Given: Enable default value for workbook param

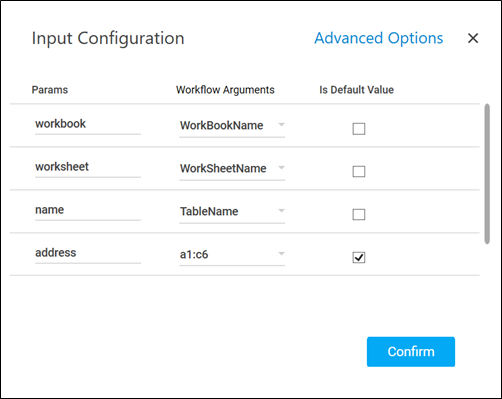Looking at the screenshot, I should [x=359, y=129].
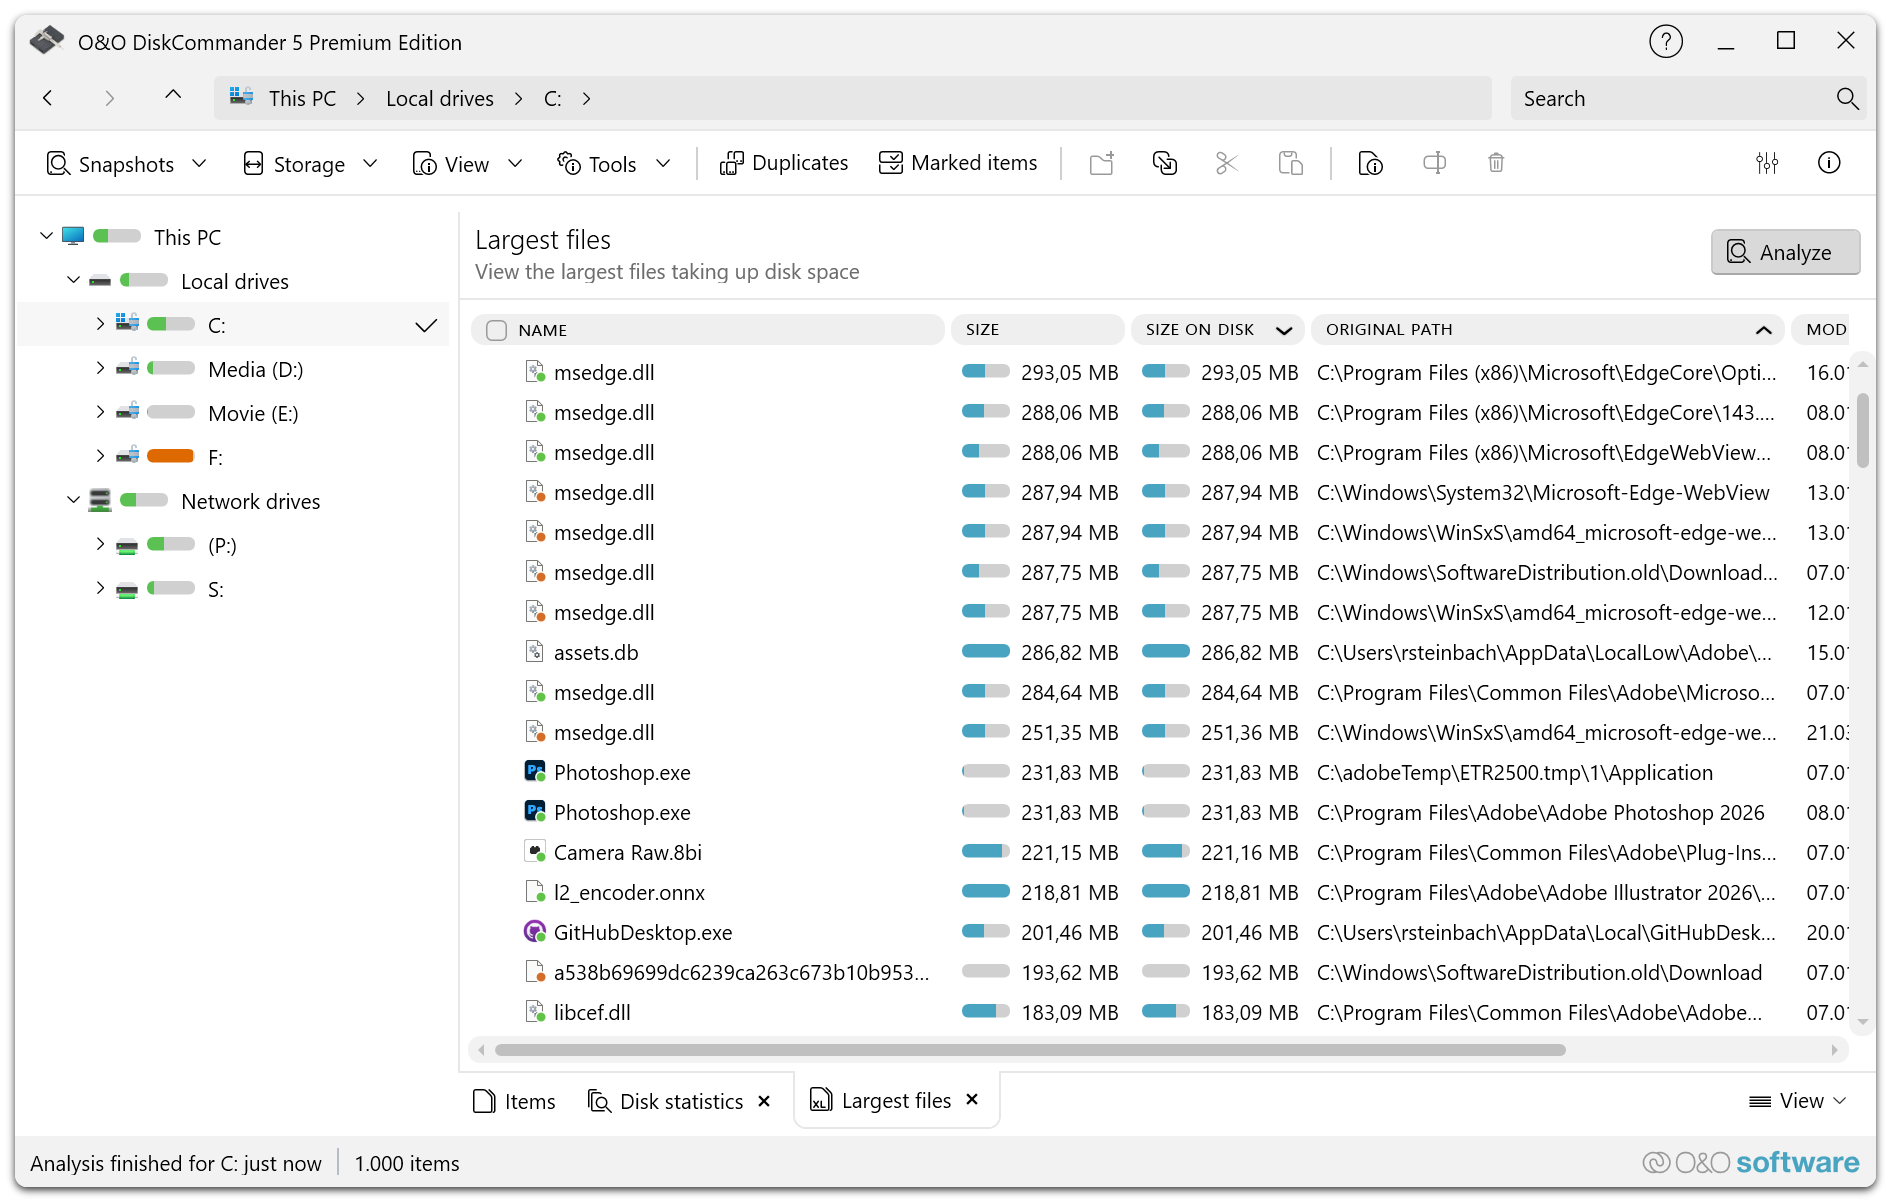Open help question mark icon

[x=1665, y=42]
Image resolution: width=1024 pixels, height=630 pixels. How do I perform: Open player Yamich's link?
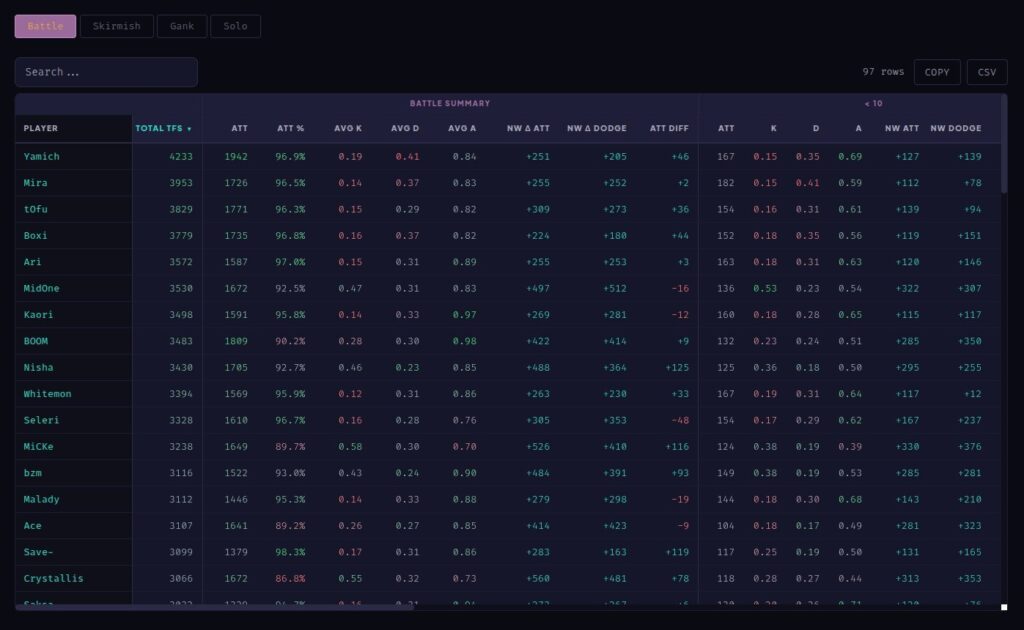tap(41, 156)
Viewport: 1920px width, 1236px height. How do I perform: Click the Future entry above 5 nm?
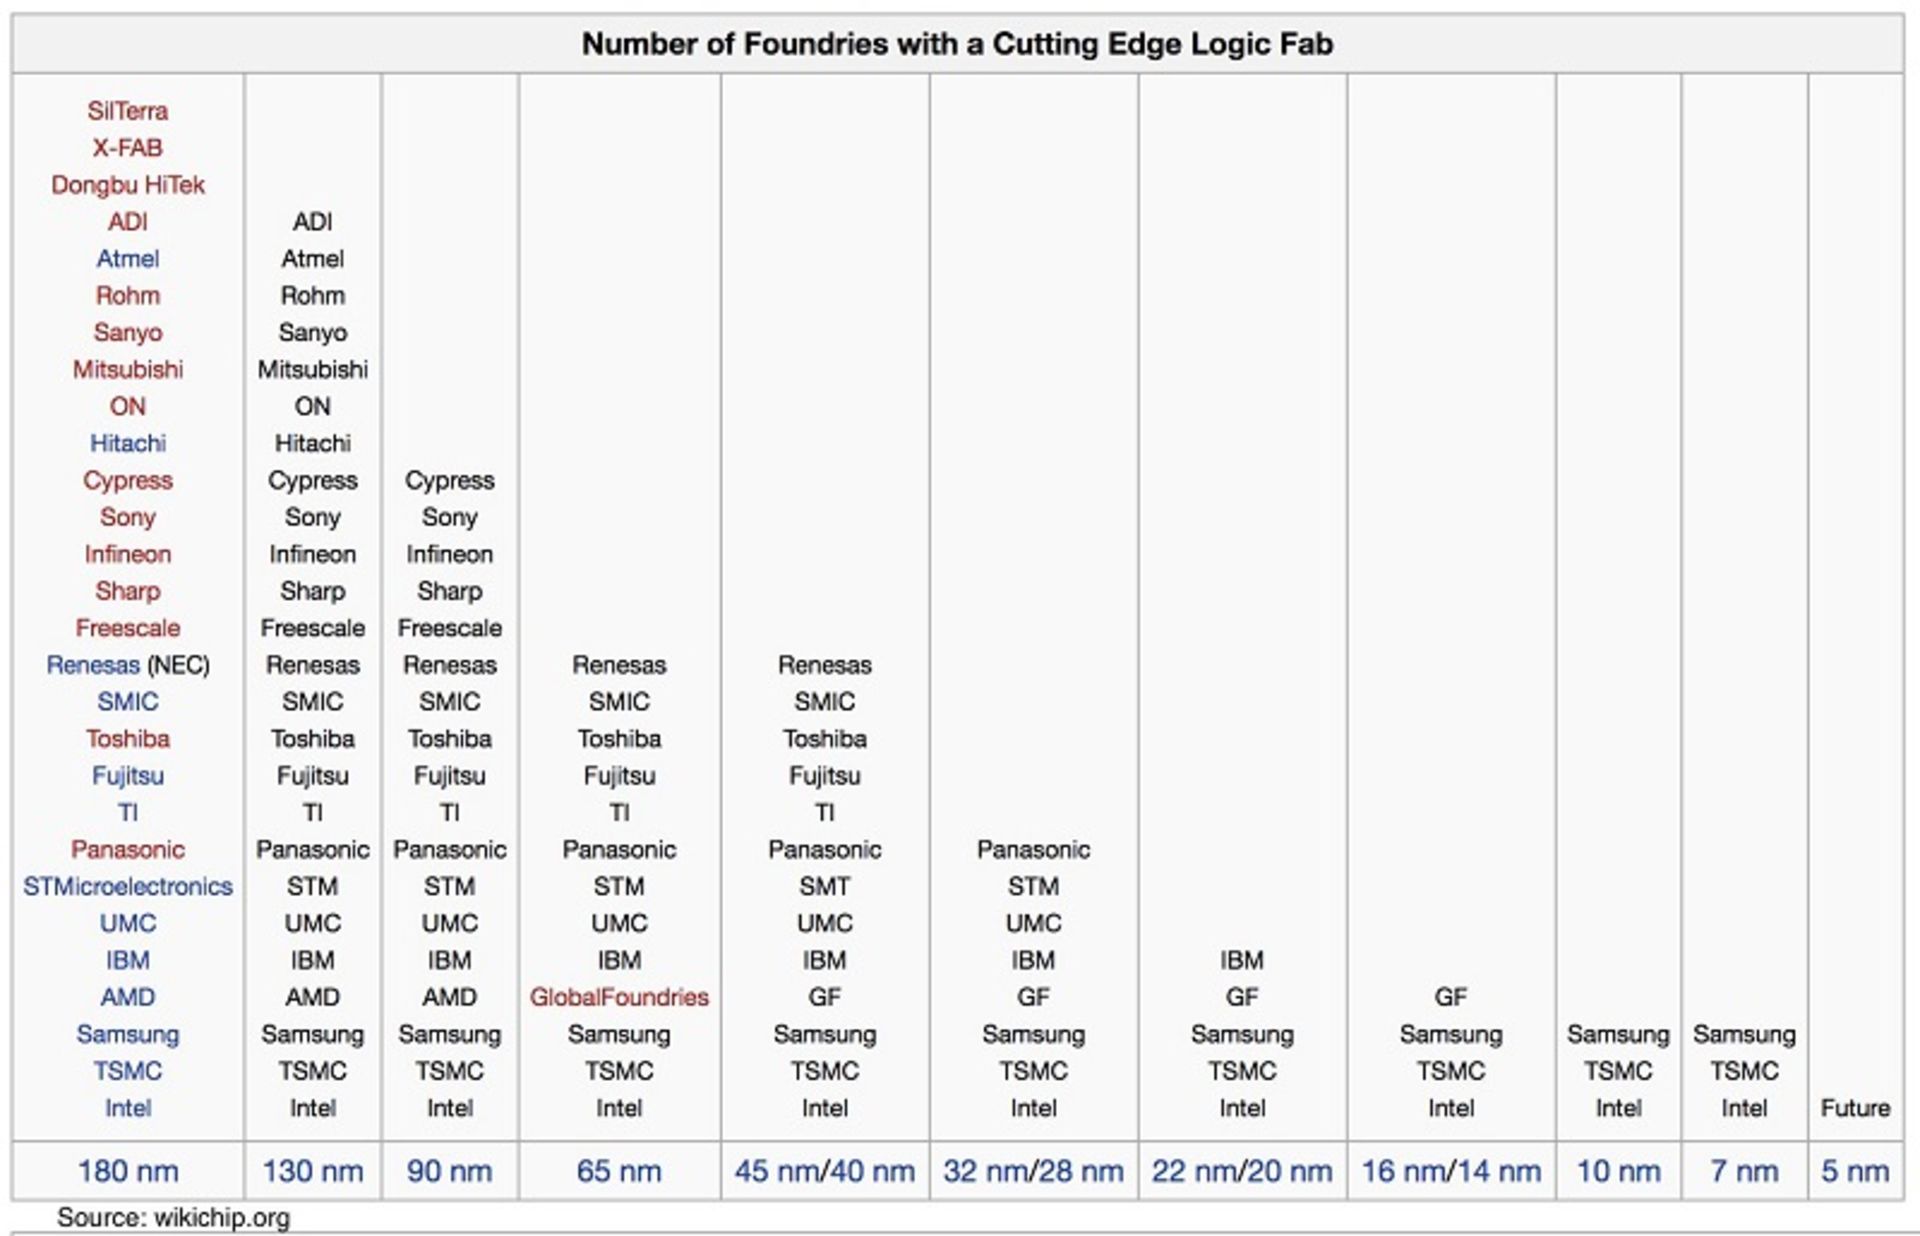(x=1855, y=1108)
- - - - -
> Problem to work on: Copy out all of the data word for word. Do not carry over any picture.

> Finished exercise:
Given: Enable default value for workbook param

Looking at the screenshot, I should [x=359, y=129].
Open help question mark icon

[x=1665, y=42]
Image resolution: width=1024 pixels, height=630 pixels. How do I perform: Open player Yamich's link?
tap(41, 156)
Viewport: 1920px width, 1236px height. How do I perform: Click the Future entry above 5 nm?
(x=1855, y=1108)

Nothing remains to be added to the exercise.